A interferência da interação na experiência de uma narrativa é o tema do artigo A Case Study in the Design of Interactive Narrative: The Subversion of the Interface de Jim Bizzocchi e Robert F. Woodbury. Nesse artigo, eles colocam que a relação entre o design de interatividade e o design da narrativa é conflituosa, pois cada um possui conceitos e linguagem próprias.
Certamente, os autores concordam que essas formas de design possuem aspectos comuns, já que ambas tratam de design. Eles também aceitam que tanto o design de narrativas quanto o design de interatividade buscam a imersão da platéia, mas estabelecem diferenças entre a natureza dessa imersão.
Nas narrativas, como a dos livros e a do cinema, a platéia se rende à história. Sua participação é feita através da interpretação, da reação emocional e do julgamento de valores. A história, ou melhor, a seqüência de eventos a ser experimentada pela platéia é contínua e pré-estabelecida.
Já nas mídias interativas, como os videogames, a imersão é resultante do poder de decisão dado à platéia. A cada etapa, é a platéia que determina o desenrolar dos fatos. Esse exercício de escolha provoca, entretanto, a interrupção (momentânea) da seqüência de eventos.
O problema das narrativas interativas está exatamente nesse ponto: se as narrativas clássicas buscam o ‘desligamento da realidade’ e a imersão completa na história, as interrupções para a interatividade quebram esse estado de imersão.

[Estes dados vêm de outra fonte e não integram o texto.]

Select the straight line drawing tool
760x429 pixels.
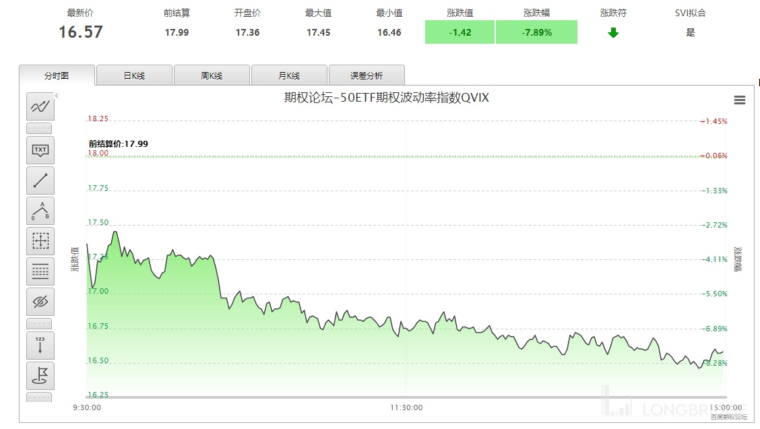(x=40, y=180)
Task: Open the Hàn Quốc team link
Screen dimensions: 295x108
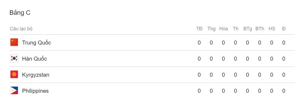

Uma das formas que os autores propõem para atacar o problema é submeter as técnicas de uma área aos objetivos da outra em um processo de design iterativo. Eles fazem a análise do jogo Ceremony of Innocence, que conta a história de Griffin, um jovem artista inglês, e Sabine, sua musa, através de uma série de cartões postais. Para ler cada cartão postal, o jogador deve desvendar um quebra-cabeça. Nesse jogo, o cursor pode tomar várias formas (técnica da interatividade) para ajudar a contar a história (objetivo da narrativa).